To gain experience using graphs and topological sorting.

Directed Acyclic Graphs (DAGs) are an important type of graph with many applications. Recall that a directed graph is one where the edges have a direction. Recall that an acyclic graph is one with no cycles. A cycle is a sequence of edges in a graph where following it will lead you back to the original node. If a graph is directed and acyclic, it is a DAG.

One common usage of DAGs is to represent dependencies between different things. For example, courses in a school generally can have pre-requisites. In the computer science department, taking CPSC 340 depends on having taken CPSC 240. We can represent these pre-requisites with a DAG where an edge from course A to course B means that A is a pre-requisite of B. Below is a DAG representing the dependencies between several required courses for the computer science major:

Note that if there were a cycle in this graph (such as if there were an edge going from 340 back to 110), then the graph would no longer be a DAG. It would also mean it would be impossible to complete the courses because there would be an endless loop of pre-requisites.

Given any DAG, it is possible to produce a *topological ordering* which is a list of the nodes in the DAG such that every node appears before the ones that it has edges pointing to.
A topological ordering for the graph above is:

- CPSC 125
- CPSC 110
- CPSC 225
- CPSC 220
- CPSC 240
- CPSC 350
- CPSC 305
- CPSC 326
- CPSC 340
- CPSC 430
- CPSC 405

Note that there are multiple topological orderings possible for this DAG.

The process of producing a topological ordering from a DAG is called
*topological sorting*.

Your task for this assignment is to write a program that will take a list of courses and their pre-requisites as input, and print out a topological ordering that one can take the courses in without violating any pre-requisites. If the set of courses can not be taken in any order, you should print out that there is no way to take those courses.

Your program will be given the name of an input file on the command line. The file consists of a list of courses with their pre-requisites in the following format:

```
course1 number-of-prereqs prereq1 prereq2 ...
course2 number-of-prereqs prereq1 prereq2 ...
...
```

Each course will be specified with four letters followed by 3 digits. Some courses will of course have no pre-requisites. There will be no more than 100 courses total. Here is an input file representing the CS courses given above. Here is an input file with a cycle. There is no topological ordering possible for this input.

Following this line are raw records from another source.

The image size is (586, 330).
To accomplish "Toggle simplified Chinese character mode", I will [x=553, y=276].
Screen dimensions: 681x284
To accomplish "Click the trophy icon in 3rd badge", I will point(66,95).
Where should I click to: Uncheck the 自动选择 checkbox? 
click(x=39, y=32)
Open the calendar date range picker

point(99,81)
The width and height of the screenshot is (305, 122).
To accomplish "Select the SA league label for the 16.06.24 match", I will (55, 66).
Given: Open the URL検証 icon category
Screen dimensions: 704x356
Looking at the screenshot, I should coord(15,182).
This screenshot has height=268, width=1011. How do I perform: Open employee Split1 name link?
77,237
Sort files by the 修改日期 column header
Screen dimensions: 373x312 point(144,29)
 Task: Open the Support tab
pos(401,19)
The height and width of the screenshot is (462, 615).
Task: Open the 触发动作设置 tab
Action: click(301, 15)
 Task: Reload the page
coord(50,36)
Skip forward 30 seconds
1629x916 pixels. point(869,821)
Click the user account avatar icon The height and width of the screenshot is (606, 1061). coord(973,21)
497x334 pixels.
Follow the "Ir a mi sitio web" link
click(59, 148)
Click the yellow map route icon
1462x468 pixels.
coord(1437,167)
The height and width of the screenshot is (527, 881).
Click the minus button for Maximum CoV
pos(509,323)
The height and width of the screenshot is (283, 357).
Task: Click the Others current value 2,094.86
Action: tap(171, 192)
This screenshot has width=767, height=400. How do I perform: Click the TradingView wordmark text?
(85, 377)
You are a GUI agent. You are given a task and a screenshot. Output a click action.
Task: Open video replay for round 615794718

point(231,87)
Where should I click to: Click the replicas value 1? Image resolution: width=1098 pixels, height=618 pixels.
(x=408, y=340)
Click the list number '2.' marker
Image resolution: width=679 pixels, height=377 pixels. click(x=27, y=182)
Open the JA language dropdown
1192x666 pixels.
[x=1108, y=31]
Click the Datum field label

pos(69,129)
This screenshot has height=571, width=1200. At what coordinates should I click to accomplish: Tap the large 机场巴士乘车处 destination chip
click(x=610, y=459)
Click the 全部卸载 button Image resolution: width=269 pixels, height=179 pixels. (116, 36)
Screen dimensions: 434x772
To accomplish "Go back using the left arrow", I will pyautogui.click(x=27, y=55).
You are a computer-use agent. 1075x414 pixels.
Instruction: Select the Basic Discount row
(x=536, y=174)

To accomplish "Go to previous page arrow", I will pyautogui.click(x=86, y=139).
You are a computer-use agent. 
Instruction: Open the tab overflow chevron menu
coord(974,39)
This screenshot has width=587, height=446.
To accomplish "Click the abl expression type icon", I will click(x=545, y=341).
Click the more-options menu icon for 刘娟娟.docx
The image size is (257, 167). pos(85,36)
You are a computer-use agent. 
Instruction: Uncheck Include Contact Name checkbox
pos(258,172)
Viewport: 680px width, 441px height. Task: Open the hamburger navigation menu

One algorithm for topological sorting is given below:

- Set the ordering to empty.
- Find the set of nodes with no edges coming into them. Call this the active set.
- While there are nodes in the active set:
- Move a node N from the active set to the ordering.
- For each edge coming out of N and into M:
- Remove the edge from the graph.
- If M now has no edges coming into it, add it to the active set.

- If the graph has any edges left, then there is no topological ordering!
- Otherwise, the topological ordering is in the "ordering" list.

- You can have whatever files, classes and functions you want for this project.
- You can base your graph off of an adjacency matrix or an incidence list.
- The file name for input will be given on the command line (you should also check for errors).
- You should then read the courses into a graph, setting up the nodes and edges appropriately.
- It may help to make two passes over the file: one to add the nodes and one to add the edges.
To start back at the beginning of a file, you can call the following two functions (where "file" is your ifstream object):
`file.clear(); // reset end of file to false file.seekg(0, ios::beg); // move the input back to the start`

- Once the graph is made, perform the topological sorting on it.
- If there is a valid topological ordering, you should print it out.
- Otherwise print out that the courses are impossible to complete.

- No global variables other than constants.
- All member data of a class must be private.
- Your source code should be readable and reasonably indented.
- You must provide comments in your code.
- Member functions that don't change a classes member data should be marked as const.